Der Kläger ist als selbstständiger Versicherungsvertreter tätig. Provisionsabrechnungen erfolgen durch die Versicherungsgesellschaft monatlich. Dabei werden zustehende Provisionen um negative Geldwerte aus Storno vermindert. Außerdem ist der Auftraggeber in bestimmten Fällen berechtigt, die Provisionen in Raten gutzuschreiben oder den Geldwert einem Rückstellungskonto zuzuführen. Die Vertragsbedingungen sehen vor, dass die Provision das Schicksal der Prämie teile und vorschüssig in der Erwartung gut geschrieben würden, dass die zur Erfüllung der Stornohaftungszeit erforderlichen Prämien gezahlt würden. Geschehe dies nicht, würden die gutgeschriebenen Einheiten jeweils anteilig belastet. Außerdem legt die Versicherungsgesellschaft ein Stornoreservekonto für mögliche Rückforderungen nach Beendigung des Vertragsverhältnisses an. Der Kläger bildete für vereinnahmte aber noch stornobedrohte Provisionen einen Passivposten für erhaltene Anzahlungen. Ferner wies er für die Stornoreserve sowohl eine sonstige Forderung sowie eine Rückstellung in gleicher Höhe aus.

 

Entscheidung

Eine Realisierung der Provision ist gegeben, wenn der Kläger einen praktisch nicht mehr entziehbaren Anspruch auf Provisionszahlung erlangt hat.

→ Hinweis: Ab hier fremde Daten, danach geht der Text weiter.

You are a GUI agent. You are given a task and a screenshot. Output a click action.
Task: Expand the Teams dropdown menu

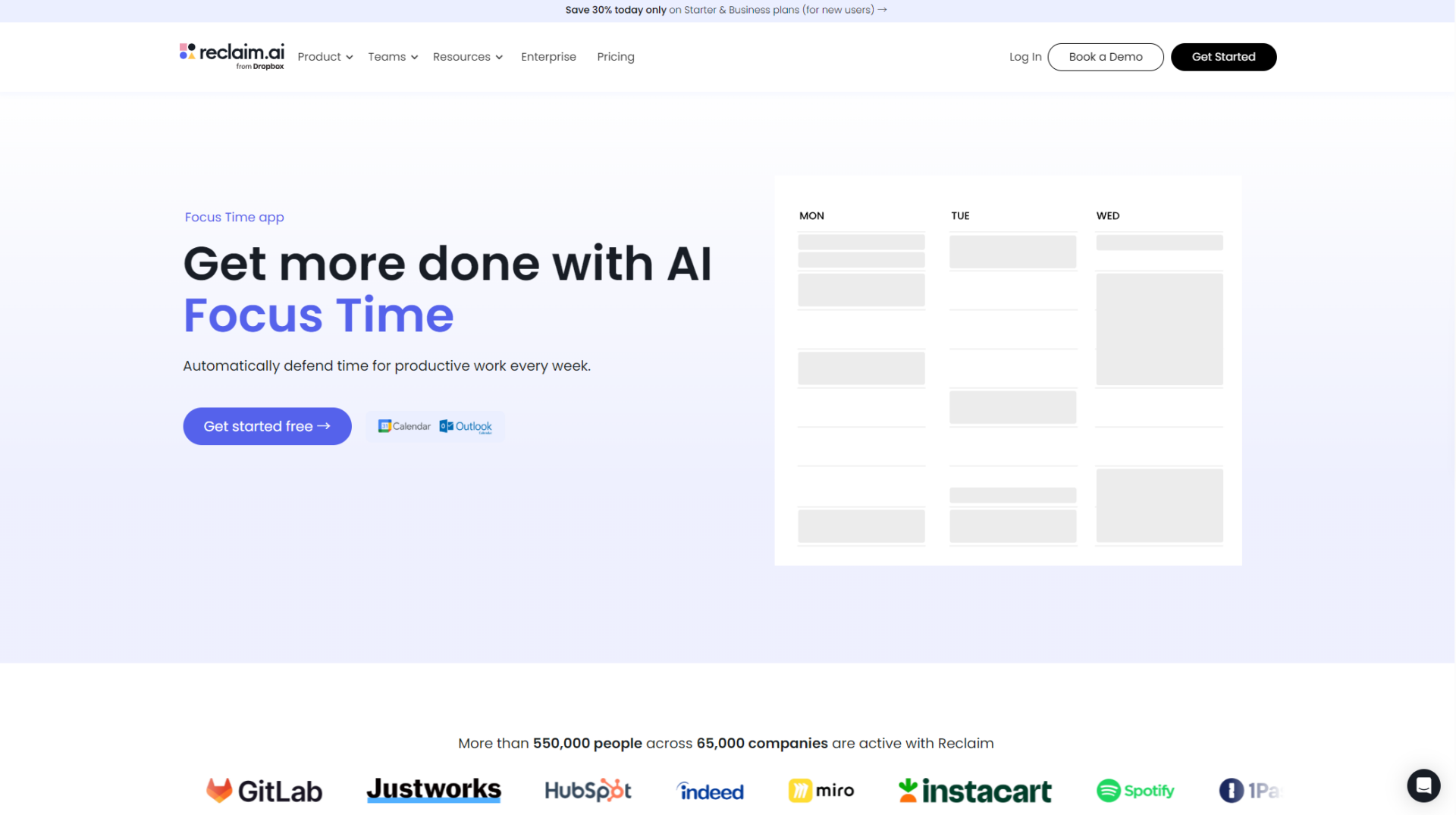pos(392,57)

Sind die Zahlungen nur als Vorschüsse auf künftige Provisionsansprüche anzusehen, mit deren Entstehung noch nicht sicher gerechnet werden kann, kommt eine Erfassung als realisierter Gewinn noch nicht in Betracht. Solche Vorschüsse sind als "erhaltene Anzahlungen" zu passivieren.

Aus den Vertragsunterlagen ergibt sich, dass der Kläger für neu vermittelte Versicherungsverträge zunächst einen bloßen Provisionsvorschuss in der Erwartung vollständiger Prämienzahlungen erhält, weil die Provision das Schicksal der Prämie teilt. Sicher verdient sind diese Vorschusszahlungen erst, wenn der Versicherungsnehmer in der sogenannten Stornohaftungszeit, alle Prämien gezahlt hat. Gehen diese Prämien nicht in voller Höhe ein, geht dem Kläger eine bereits ausgezahlte Provision zeitanteilig verloren. Die erhaltenen Zahlungen sind pro rata temporis auf bereits sicher verdiente Provisionen und noch nicht verdiente Vorschüsse aufzuteilen. In dieser Höhe ist ein Passivposten für erhaltene Anzahlungen zu bilden.

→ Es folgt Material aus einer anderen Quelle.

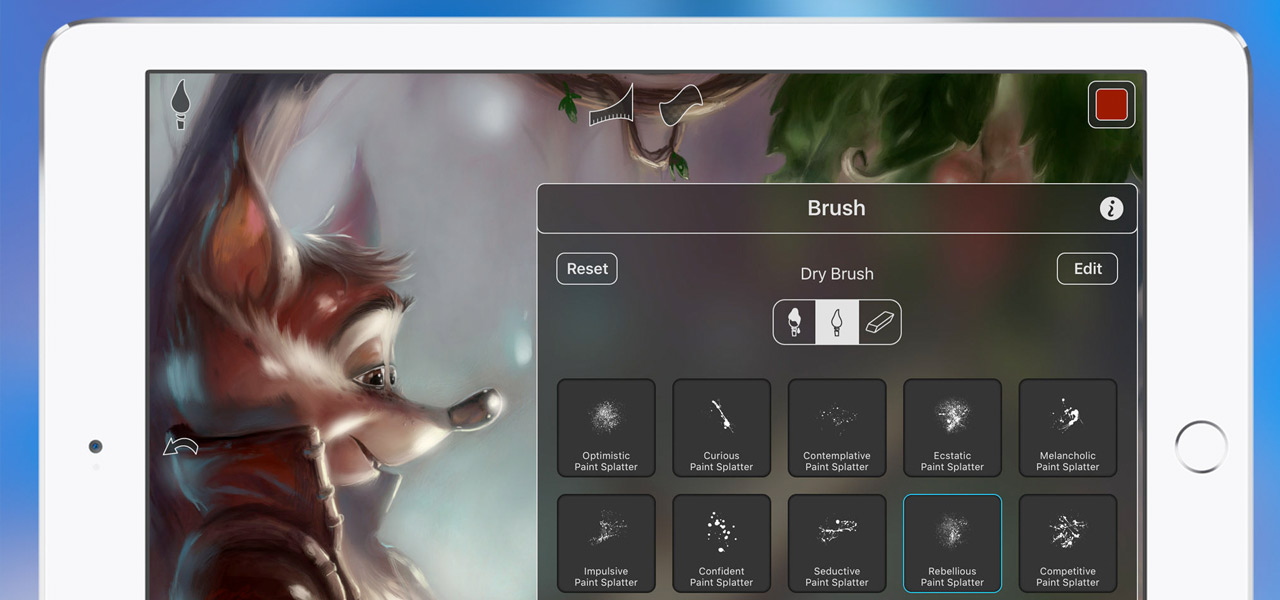
Task: Pick the Contemplative Paint Splatter preset
Action: (x=837, y=428)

Eine Rückstellung für die Stornoreserve ist aber nicht anzuerkennen. Bei dem Stornoreservekonto handelt es sich bei wirtschaftlicher Betrachtung um eine von Kläger erbrachte Sicherheitsleistung, vergleichbar mit einer Mietkaution, bei der eine Gewinnminderung erst bei tatsächlicher bzw. bevorstehender Inanspruchnahme zu berücksichtigen ist.

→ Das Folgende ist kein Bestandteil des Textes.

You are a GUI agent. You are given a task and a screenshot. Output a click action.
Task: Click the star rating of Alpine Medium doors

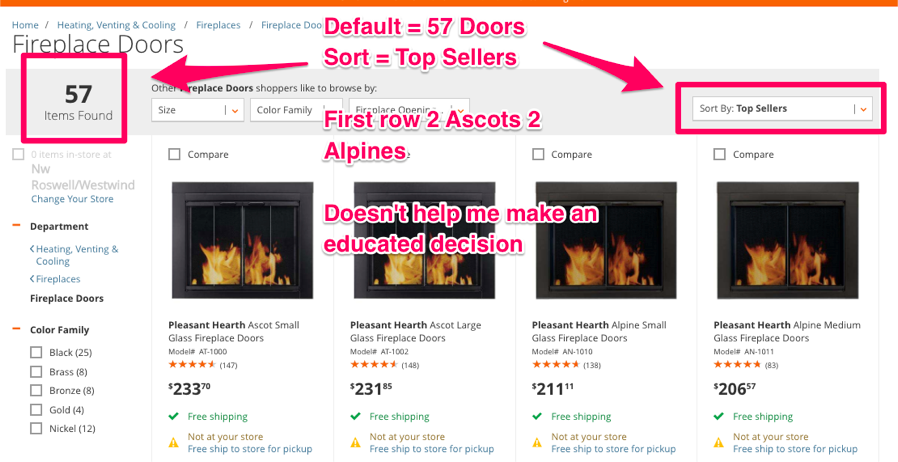click(x=737, y=365)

Für die Stornoreserve kommt eine Gewinnminderung, entweder durch Wertberichtung des Aktivposten oder Passiervierung, erst in Betracht, soweit der Kläger nach Beendigung seines Vertragsverhältnisses konkret damit rechnen muss, dass die Stornoreserve nicht mehr ausgezahlt werden wird.

 

Hinweis

Im Zusammenhang mit den noch nicht im Gewinn zu erfassenden Provisionsansprüchen ist zu beachten, dass nach Auffassung des FG Münster die jeweils bis zum Bilanzstichtag angefallenen und den bis dahin erbrachten Vermittlungsleistungen zuzuordnenden Aufwendungen als "unfertige Arbeiten" zu aktivieren sind (FG Münster, Urteil v. 21.12.2011, 9 K 3802/08 K,G,F,Zer; Revision eingelegt, Az beim BFH, I R 15 / 12).